Revenue recognises that such land can be actively farmed on a commercial basis with a view to making a profit even though it may not require 50pc of a person's normal working time.
If a farmer can demonstrate that the forestry is actively managed on a commercial basis - even if much of the work is subcontracted to third parties - this, together with the normal books and records required for tax purposes, should normally be adequate to enable Revenue to determine whether relief is due.
Agricultural relief can be availed of on a conditional basis where a required agricultural qualification is achieved within a four-year period of the date of the gift/inheritance.
There is no restriction on the number of leases a beneficiary can enter into provided the qualifying conditions are met for each lease and for each lessee.
The beneficiary should establish that the lessee has the required farming qualification and the lease should provide for this.
In addition the lease should contain a clause requiring the lessee to farm the land so as to satisfy the 'active farmer'/'working time' requirement for the duration of the lease.

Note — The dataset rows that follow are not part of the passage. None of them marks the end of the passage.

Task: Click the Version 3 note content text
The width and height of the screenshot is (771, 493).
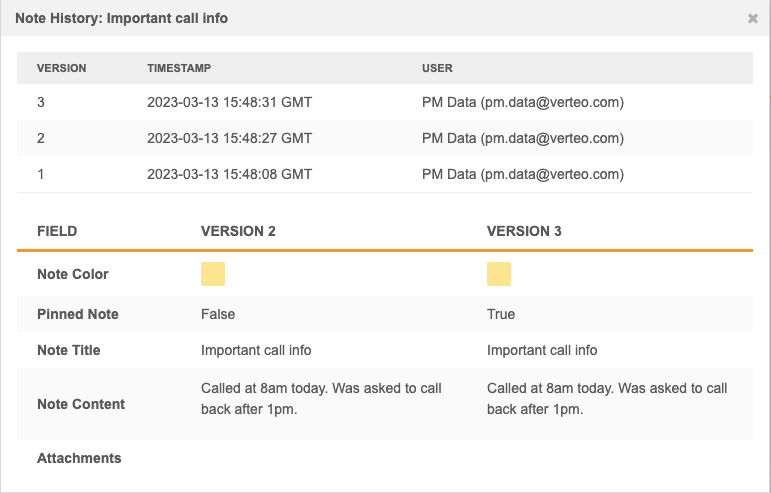Action: (606, 399)
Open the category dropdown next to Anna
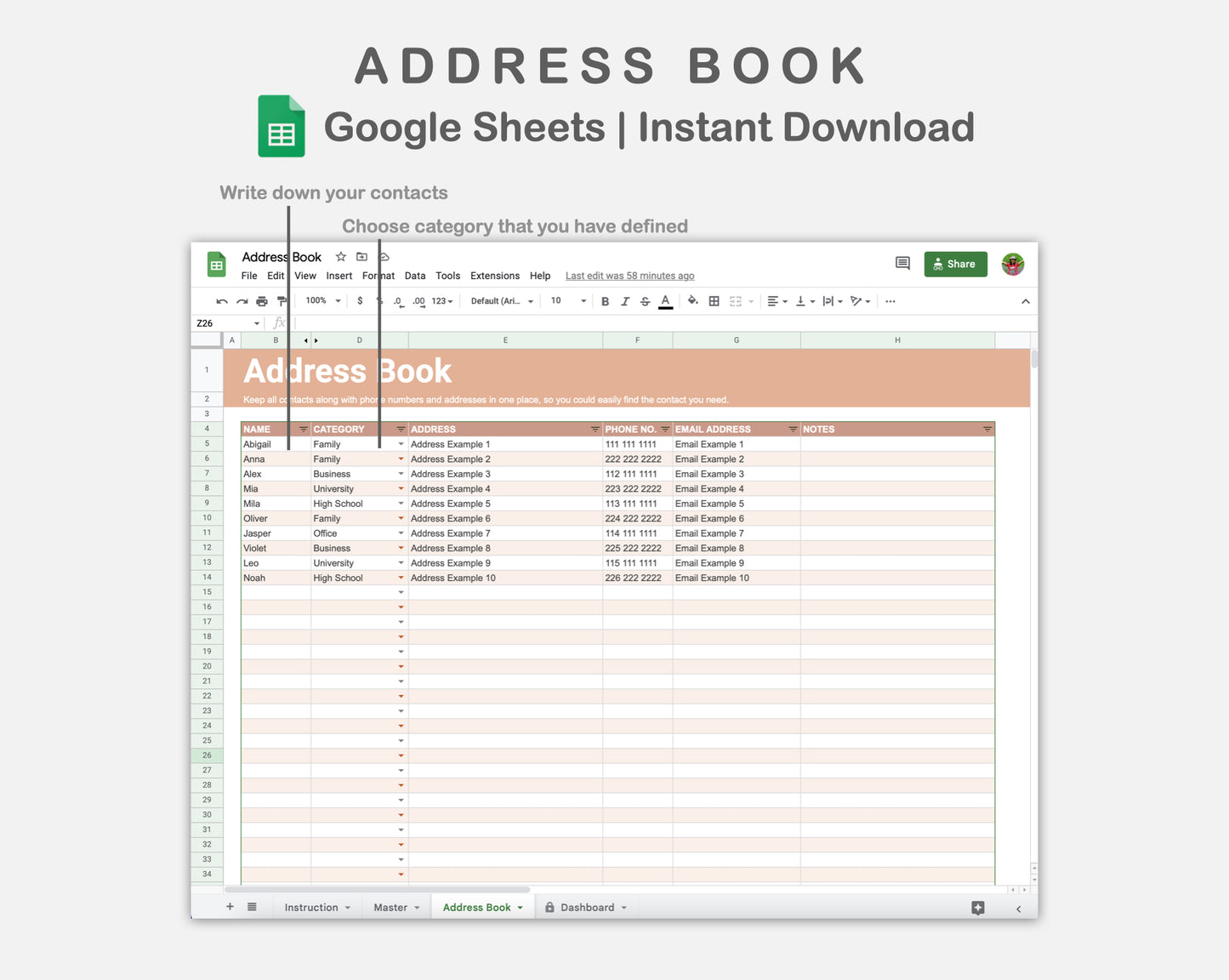This screenshot has width=1229, height=980. (x=401, y=459)
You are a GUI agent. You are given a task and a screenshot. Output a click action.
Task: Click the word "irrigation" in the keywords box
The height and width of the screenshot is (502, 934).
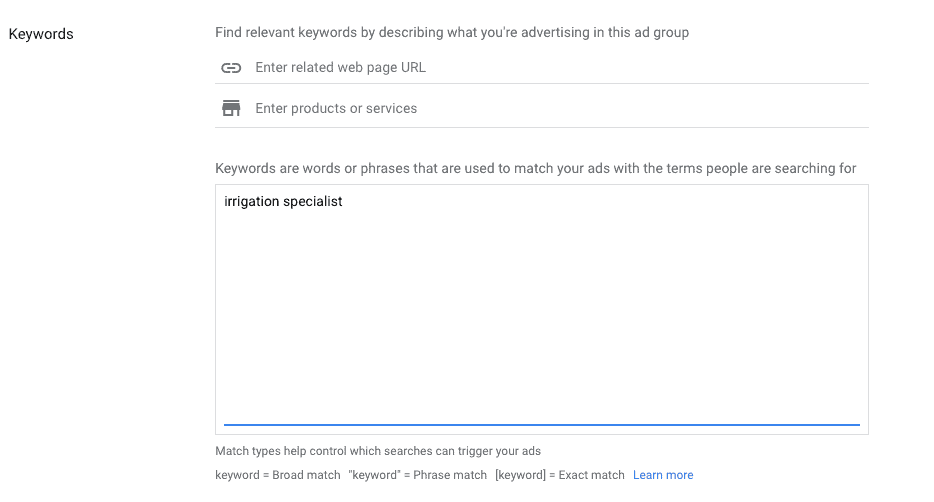coord(251,202)
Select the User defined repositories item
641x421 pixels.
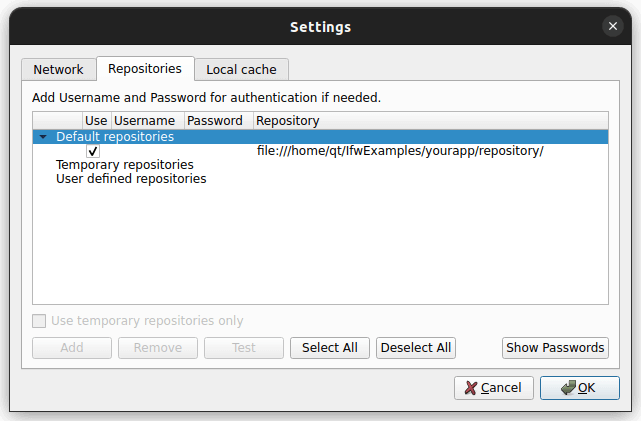(x=131, y=179)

The lease should provide that any breach of these requirements will result in the termination of the lease.
Where there is an existing lease in place when the beneficiary inherits or is gifted the farm
Provided the land is farmed for a period of at least six years from the valuation date, whether by the beneficiary or by a lessee the relief is available.
If the existing lease ends within, say, two years of the valuation date the owner can either farm the land or let it for qualifying farming purposes for the remainder of the required six-year period.
Amount of time available to find a replacement lessee where a lease collapses
If the beneficiary re-lets the farm within a one year period after the termination or surrender of the lease, a clawback of relief will not arise.
Proportion of the property inherited that is required to be leased.
Revenue state that provided that 'substantially the whole of the agricultural property' that was inherited is leased, the relief will apply.
Revenue will accept that substantially the whole of the property means at least 75pc of the property by value.
This could accommodate a situation where a dwelling house formed part of the Agricultural Property acquired but obviously would not form part of the land lease.
This could enable the recipient to reside in the house, allow a relative to reside in it, leave it vacant or retain it as a holiday home.
Leasing to a farming company
The relief also applies where the farmland is leased to a company whose main shareholder is a working director who farms the agricultural property on behalf of the company and who meets the 'active farmer' conditions. Satisfying the 80pc asset test
The 80pc asset test which requires the beneficiary to satisfy the requirement that 80pc of his/her total property is comprised of agricultural property applies on the valuation date only.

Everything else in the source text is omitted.